Actions to take ▸
#1 According to the statement quoted in the news excerpt, in what year did the elevators undergo a complete modernization?
#2 Reproduce the part of the news excerpt starting at "Residents at the" and ending at "complaints or violations.".

Supplied passage ▸
:::

According to news reports, the party that Hewett-Brown had hoped to attend continued until the wee hours.
Residents at the building, which is part of the Grand Street Guild complex and whose apartments are for low-income tenants, have reportedly complained for years about faulty elevators. The building owners, Grand Street Guild East HDFC, were slapped with two Environmental Control Board violations last year, and Department of Buildings records currently list three open violations dating back to a 2012 inspection.
Jay Yablonsky, the director of property management at Wavecrest Management, which operates the property, said the company was working with D.O.B. and police to determine the cause of the fatal accident, but wouldn’t comment on the complaints or violations.
“The safety of our residents is our paramount concern,” he said in a statement. “The elevators underwent a complete modernization in 2011, and are regularly inspected and serviced by a licensed elevator maintenance and inspection agency.”
In the meantime, Hewett-Brown’s mother has set up a gofundme page that is trying to raise $15,000 for the young man’s funeral.

:::

Material provided ▸
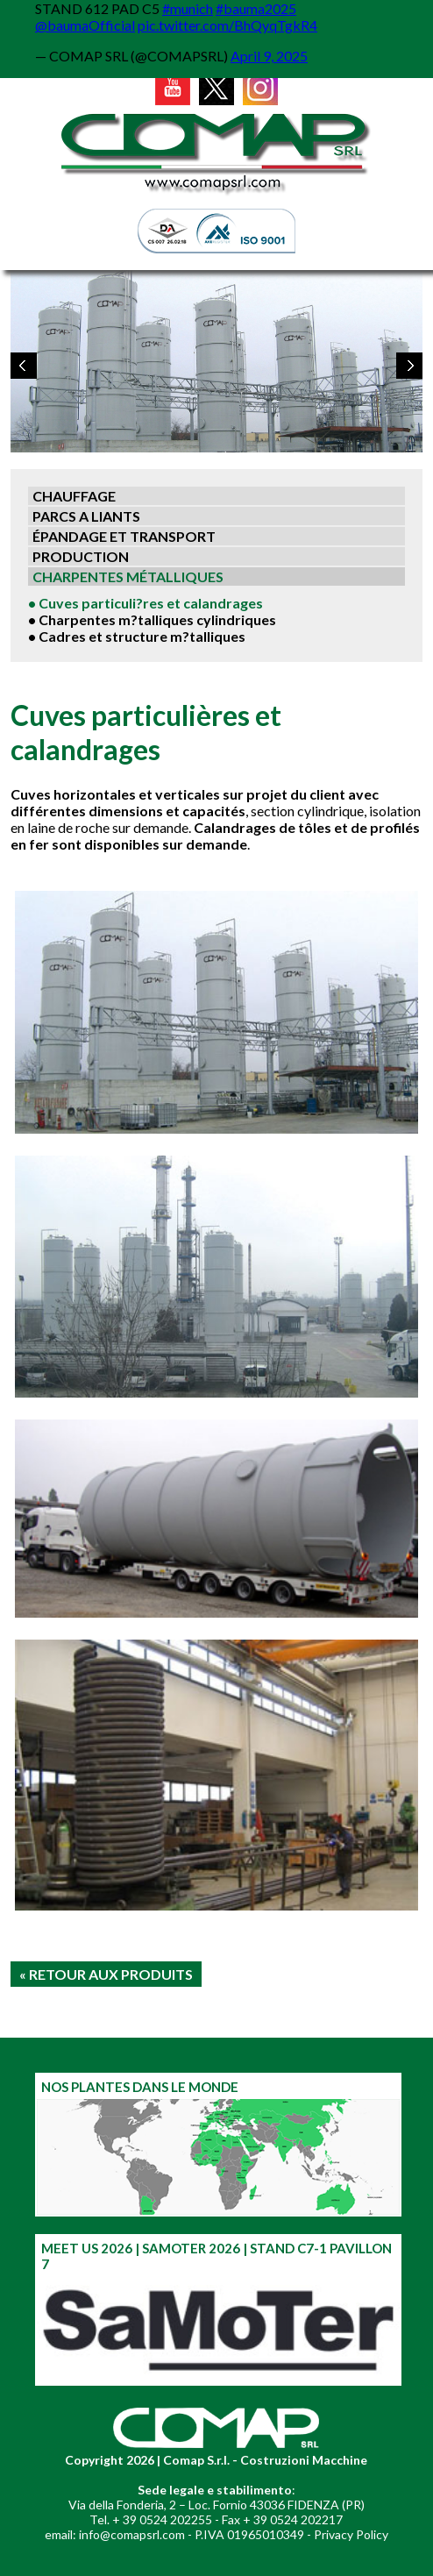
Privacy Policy (351, 2534)
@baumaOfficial (85, 25)
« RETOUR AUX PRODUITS (106, 1974)
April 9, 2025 (269, 55)
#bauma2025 (256, 8)
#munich (187, 8)
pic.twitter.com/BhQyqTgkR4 (227, 25)
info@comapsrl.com (132, 2534)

:::

Solutions per task ▸
#1 2011

#2
Residents at the building, which is part of the Grand Street Guild complex and whose apartments are for low-income tenants, have reportedly complained for years about faulty elevators. The building owners, Grand Street Guild East HDFC, were slapped with two Environmental Control Board violations last year, and Department of Buildings records currently list three open violations dating back to a 2012 inspection.
Jay Yablonsky, the director of property management at Wavecrest Management, which operates the property, said the company was working with D.O.B. and police to determine the cause of the fatal accident, but wouldn’t comment on the complaints or violations.